Rappel du premier message :
Ah, que ça fait du bien d’être de retour chez soi. Avoir un foyer. Cela faisait bien longtemps que je n’avais plus d’endroit où retourner, où habiter. Red m’avait offert un quartier, une maison. Libre Capitaine de la Mascarade. Bien dans le CV. Mais aussi bien pour la morale : avoir un lieu où se reposer. Quand la tempête fait rage, on a encore un refuge. Je n’avais jamais ressenti ça, car je n’avais déjà plus de foyer la première fois où j’avais pris la mer. Et ensuite, avec un équipage, on est en permanence avec eux, donc il n’y a pas ce sentiment de retour, de maison nous attendant.
Après, il ne s’agit pas de ma famille, à peine des connaissances, donc peut-être n’est-ce pas aussi fort que ça devrait l’être. Mais peut-être que j’apprendrais à les apprécier avec le temps ? Eux aussi n’avaient pas l’habitude de moi. La preuve : ils mettaient, pour la plupart, un certain temps avant de me reconnaître. Faut dire, je peux les comprendre. Ils avaient coutume de me voir en tenue de prisonnier. Les vêtements qui m’avaient enveloppé à Impel. J’en ai gardé un bout, attaché autour de mon bras, mais le reste était trop usé pour être rafistolé encore une fois. Aoi m’avait prêté une nouvelle tenue : pantalon marron, chemise ample blanche. Il y avait également un ceinturon rouge et un cache-œil noir, mais je ne les avais pas pris. Pas besoin de pousser le vice jusqu’au bout, on connaît mon métier.
« Si tu trouves le paysage déroutant, ne t’inquiète pas. On s’y fait. »
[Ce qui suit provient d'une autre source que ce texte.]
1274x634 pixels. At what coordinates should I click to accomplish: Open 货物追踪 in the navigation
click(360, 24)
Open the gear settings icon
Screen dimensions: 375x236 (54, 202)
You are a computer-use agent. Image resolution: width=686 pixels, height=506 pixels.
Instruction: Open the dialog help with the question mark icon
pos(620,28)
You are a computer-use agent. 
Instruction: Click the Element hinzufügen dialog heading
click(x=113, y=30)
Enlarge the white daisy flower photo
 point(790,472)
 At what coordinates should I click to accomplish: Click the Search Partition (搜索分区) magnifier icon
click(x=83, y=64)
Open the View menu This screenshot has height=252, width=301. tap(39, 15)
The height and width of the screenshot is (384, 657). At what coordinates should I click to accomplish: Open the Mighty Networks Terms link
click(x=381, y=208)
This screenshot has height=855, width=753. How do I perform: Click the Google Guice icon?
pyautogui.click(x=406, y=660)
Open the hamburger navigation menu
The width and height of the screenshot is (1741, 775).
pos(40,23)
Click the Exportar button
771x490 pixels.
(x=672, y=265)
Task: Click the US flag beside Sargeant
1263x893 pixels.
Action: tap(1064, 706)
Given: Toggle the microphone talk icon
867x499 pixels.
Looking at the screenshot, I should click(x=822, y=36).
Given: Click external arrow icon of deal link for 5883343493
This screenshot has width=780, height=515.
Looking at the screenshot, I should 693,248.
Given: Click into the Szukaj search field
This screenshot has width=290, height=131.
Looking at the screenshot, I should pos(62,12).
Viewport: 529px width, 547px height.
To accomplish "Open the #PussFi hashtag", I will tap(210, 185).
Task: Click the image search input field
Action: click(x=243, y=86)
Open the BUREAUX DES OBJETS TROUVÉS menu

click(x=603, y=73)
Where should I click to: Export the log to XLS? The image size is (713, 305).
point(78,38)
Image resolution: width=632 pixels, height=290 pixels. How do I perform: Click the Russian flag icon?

Je parlais à Aoi qui avait accepté de m’accompagner dans mon quartier. C’était la moindre des choses que de lui offrir mon hospitalité à mon tour. Nous avions combattu côte à côte lors de la bataille sur Reverse, à présent nous boirons ensemble pendant le repos.
Le paysage ? Je ne mentionnais pas les infrastructures similaires au reste d’Armada, mais plutôt aux habitants. On trouvait véritablement de tout. Un jeune enfant faisant pourtant plus de 2 mètre de haut, une femme baraquée, un vieillard à gros sein, … Pour certains, on dirait qu’un fou était passé par là et avait assemblé les mauvaises pièces. La majorité avait changé de visage. Anonymat, nouvelle vie. Sauf que pour la prolonger, la sauvegarder, ils ont besoin de moi. Bonne méthode pour s’assurer de leur loyauté non ?
Oh, et ne prends pas garde aux femmes à moustache. Ce sont ceux qui commettent des fautes dans mon quartier. C’est peut-être pour cela que quelques-uns te dévisagent ainsi.
« Attends, je vais t’enlever ça. »
Petite piqure, et te revoilà normale. Après ce voyage en mer, tu l’as gardée suffisamment longtemps à mon goût. Félicitations, la plupart de mes connaissances m’aurait étranglé pendant mon sommeil pour m’obliger à les rendre normales.
« L’autre jour, tu parlais de tes enfants au passé… J’ignorais même que tu étais mère. »
Dur métier y paraît. Je n’ai été que fils pour ma part, et ça m’a déjà bien suffit. Tahar est père, mais pas sûr que ça lui réussisse non plus. Aoi avait mentionné ses enfants lorsqu’elle m’avait proposé le second matelas…
Nous nous dirigions vers un bâtiment plus grand que les autres, évidemment, à peu près au centre du quartier. Une dame à la chevelure rouge attendait sur le seuil. Elle semblait nous attendre. Moi en tout cas. Les nouvelles vont vite à ce que je constate. C’était Sybil Mia, ma seconde. La chef pendant mon absence.
« Bonjour Reyson, contente de vous savoir de retour en un morceau. Un verre de rhum vous attend déjà à l’intérieur, et un second pour votre invitée. Ne sachant pas ce qu’elle boit, j’ai opté pour la même boisson. J’espère que cela conviendra. »
D’une droiture parfaite. Souci de plaire pour éviter de perdre son poste peut-être ? Je me demandais quel était son comportement en mon absence. Peut-être se lâchera-t-elle davantage avec le temps. Je l’avais choisi pour sa chevelure surtout. Elle me faisait penser à Izya… Mon regard fixa le bracelet arborant le motif d’une flamme. Cadeau de la dragonne pour que je ne confonde plus le passé et le présent, la liberté et l’emprisonnement. Où était-elle en ce moment ?
Mais occupons-nous plutôt de notre invitée.